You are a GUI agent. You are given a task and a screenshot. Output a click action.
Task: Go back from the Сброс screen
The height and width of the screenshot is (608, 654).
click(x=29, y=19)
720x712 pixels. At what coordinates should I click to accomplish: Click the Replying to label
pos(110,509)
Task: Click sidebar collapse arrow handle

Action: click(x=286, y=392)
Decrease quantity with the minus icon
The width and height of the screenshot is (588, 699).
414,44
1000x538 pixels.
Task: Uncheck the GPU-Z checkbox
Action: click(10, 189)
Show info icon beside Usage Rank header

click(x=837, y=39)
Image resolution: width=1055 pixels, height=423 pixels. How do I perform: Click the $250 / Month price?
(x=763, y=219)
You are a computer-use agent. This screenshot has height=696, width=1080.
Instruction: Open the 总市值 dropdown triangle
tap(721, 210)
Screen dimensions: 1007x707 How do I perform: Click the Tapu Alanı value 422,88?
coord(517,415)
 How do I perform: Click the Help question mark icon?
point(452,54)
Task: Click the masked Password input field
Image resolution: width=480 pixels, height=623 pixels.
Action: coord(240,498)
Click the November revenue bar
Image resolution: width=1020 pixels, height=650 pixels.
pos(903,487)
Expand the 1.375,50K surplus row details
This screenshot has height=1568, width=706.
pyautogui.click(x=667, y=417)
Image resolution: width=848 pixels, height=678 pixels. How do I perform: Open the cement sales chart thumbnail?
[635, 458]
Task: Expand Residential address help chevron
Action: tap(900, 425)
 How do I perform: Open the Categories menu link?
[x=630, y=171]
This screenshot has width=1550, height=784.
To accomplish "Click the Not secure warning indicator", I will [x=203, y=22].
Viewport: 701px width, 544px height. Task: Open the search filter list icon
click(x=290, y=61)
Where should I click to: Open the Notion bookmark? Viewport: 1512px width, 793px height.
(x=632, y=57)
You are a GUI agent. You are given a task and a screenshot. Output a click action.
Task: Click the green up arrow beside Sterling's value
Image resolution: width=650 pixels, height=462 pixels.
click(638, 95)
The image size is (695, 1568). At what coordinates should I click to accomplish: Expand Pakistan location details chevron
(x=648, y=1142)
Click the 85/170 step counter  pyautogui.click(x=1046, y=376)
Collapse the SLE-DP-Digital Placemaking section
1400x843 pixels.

################

Prompt: Reproduce the records verbatim, from the first line up to and including the line that contains "tap(721, 210)".

Solution for this problem:
You are a GUI agent. You are given a task and a screenshot. Output a click action.
Task: Go back from the Сброс screen
The height and width of the screenshot is (608, 654).
click(x=29, y=19)
720x712 pixels. At what coordinates should I click to accomplish: Click the Replying to label
pos(110,509)
Task: Click sidebar collapse arrow handle

Action: click(x=286, y=392)
Decrease quantity with the minus icon
The width and height of the screenshot is (588, 699).
414,44
1000x538 pixels.
Task: Uncheck the GPU-Z checkbox
Action: click(10, 189)
Show info icon beside Usage Rank header

click(x=837, y=39)
Image resolution: width=1055 pixels, height=423 pixels. How do I perform: Click the $250 / Month price?
(x=763, y=219)
You are a computer-use agent. This screenshot has height=696, width=1080.
Instruction: Open the 总市值 dropdown triangle
tap(721, 210)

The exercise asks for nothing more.